El “guayacolato” ha dado muerte a venerables ancianos en diferentes pueblos de la geografía nacional Chame es uno de ellos con un cementerio tan chico, como la plaza del pueblo y tan receptor, que el sonido que produce el choque del bate con la pelota se escucha resonar en todas las tumbas, que no pasan de 600. La mayoría de los sepulcros son viejos. En las decenas de lápidas recorridas no hay epitafios memorables que den datos de difuntos heroicos. Sólo uno escrito en francés –“Porquoi si tot”? - ¿Por qué tan pronto?-. El último entierro ha sido el de la querida señora Viola de Bethancourt 1916-2006 víctima del jarabe con ponzoña de la CSS. Sobre la tierra removida yacían inermes tapetes de coronas y así como en otros velorios de este desastre gubernamental del 2006, no llevé flores, sin embargo salí con un puñado de ellas para luego esparcirlas en las calles que amó doña Viola.

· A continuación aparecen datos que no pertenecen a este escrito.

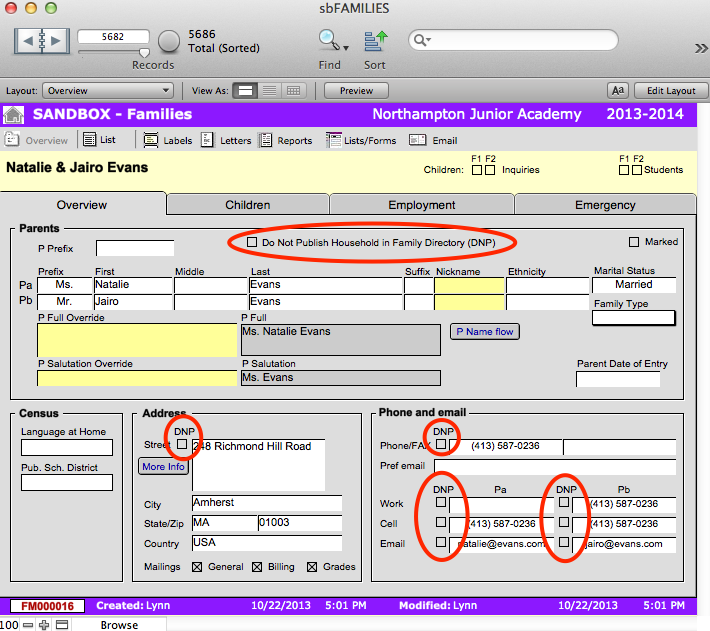Switch to table view icon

Supongamos que Alleyne y Luciani, ministro de Salud y director del Seguro respectivamente, juran y se comen los mocos, pensando que no tienen velas en ninguno de los 45 entierros oficiales del guayacolato y menos en los decesos extraoficiales por el masivo acto venenífero. Sospechamos que roncan como duermen: A pierna suelta. Lucen tranquilos con sus caras foscas y aparentan paz, pese a los tormentosos días que se vive en el país.
Al parecer de la opinión pública, el mayúsculo descrédito de la C.S.S., ni el llanto de los dolientes, hace entender a estos tipos, que deben separarse para investigar sin apremio. El desaseo visible y las colonias de la peligrosa rata china y otras alimañas que hicieron habitat del laboratorio son señales gigantescas que en administración y respeto estos sujetos son legos de una ignorancia.
De administración porque nunca bajaron con una escoba a poner orden y de respeto, porque en la tumba de Chame no vi una sola flor de los desalmados que le brindaron bebida tosigosa por medicina.